Haney v. Sloane, 42 Fla. L. Weekly D534 (Fla. 1st DCA March 3, 2017):
Plaintiff received a $1.6 million verdict in this auto accident case. The plaintiff had been involved with the defendant in a car accident in March of 2012 that injured the plaintiff. After the accident, she received chiropractic and pain management care, and had a spinal fusion. Once her medical interventions and appointments substantially subsided, the plaintiff was involved in a second unrelated accident in December of 2013 where she also sought medical help. From that accident she was diagnosed with TMJ.
The plaintiff sued the defendant for the injuries from the first accident. However, the defendant argued that her medical problems primarily came from the second accident. After the parties presented their evidence, plaintiff moved for a directed verdict as to her past medical expenses incurred both before and after the second accident, arguing that the jury could not differentiate between the injuries caused by the two accidents. The court granted the motion over the defendant’s objection and then informed the jury that the past medical expenses were in excess of $130,000 and legally attributable to the first accident.

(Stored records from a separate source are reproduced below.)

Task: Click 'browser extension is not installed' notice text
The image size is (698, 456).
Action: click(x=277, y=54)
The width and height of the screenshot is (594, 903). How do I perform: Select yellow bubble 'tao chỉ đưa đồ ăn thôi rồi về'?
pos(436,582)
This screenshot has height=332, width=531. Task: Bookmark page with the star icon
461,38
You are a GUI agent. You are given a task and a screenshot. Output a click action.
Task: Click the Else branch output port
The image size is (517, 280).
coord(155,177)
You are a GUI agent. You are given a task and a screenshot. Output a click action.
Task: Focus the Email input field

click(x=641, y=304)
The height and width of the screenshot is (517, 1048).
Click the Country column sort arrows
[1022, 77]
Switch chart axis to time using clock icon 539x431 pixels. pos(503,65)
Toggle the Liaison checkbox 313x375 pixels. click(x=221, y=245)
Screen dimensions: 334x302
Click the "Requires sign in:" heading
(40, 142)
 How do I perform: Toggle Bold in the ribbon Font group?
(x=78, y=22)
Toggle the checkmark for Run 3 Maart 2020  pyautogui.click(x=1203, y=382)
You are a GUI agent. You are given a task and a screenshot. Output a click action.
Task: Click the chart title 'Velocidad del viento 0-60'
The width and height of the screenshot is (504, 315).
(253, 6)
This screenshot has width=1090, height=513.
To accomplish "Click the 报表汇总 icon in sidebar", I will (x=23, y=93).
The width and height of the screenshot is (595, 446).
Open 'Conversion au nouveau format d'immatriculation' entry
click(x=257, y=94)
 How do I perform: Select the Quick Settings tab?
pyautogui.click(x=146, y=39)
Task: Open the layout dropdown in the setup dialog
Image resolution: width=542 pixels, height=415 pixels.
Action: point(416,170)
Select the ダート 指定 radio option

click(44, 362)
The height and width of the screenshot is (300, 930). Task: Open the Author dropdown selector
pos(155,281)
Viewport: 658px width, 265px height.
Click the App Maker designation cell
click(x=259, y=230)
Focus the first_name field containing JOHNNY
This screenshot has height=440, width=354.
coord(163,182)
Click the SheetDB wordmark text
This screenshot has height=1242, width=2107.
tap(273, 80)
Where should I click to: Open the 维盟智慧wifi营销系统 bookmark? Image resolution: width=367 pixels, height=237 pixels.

The court found that ruling was error. Where a plaintiff is involved in successive accidents but sues just one of the tortfeasors who caused the injuries, it is the jury’s role to determine whether the injuries can be apportioned between the first and second accident. If the jury cannot apportion, then it may find either tortfeasor responsible for all of the injuries.
Here, because there was conflicting evidence regarding the causation of the injuries and the attribution of expenses between them, it was error to grant directed verdict.
In light of that error, and because the plaintiff had argued to the jury that all her future medical expenses and pain and suffering should also be attributed to the first accident based on the directed verdict, the amount of those damages also had to be considered by the jury at the new trial.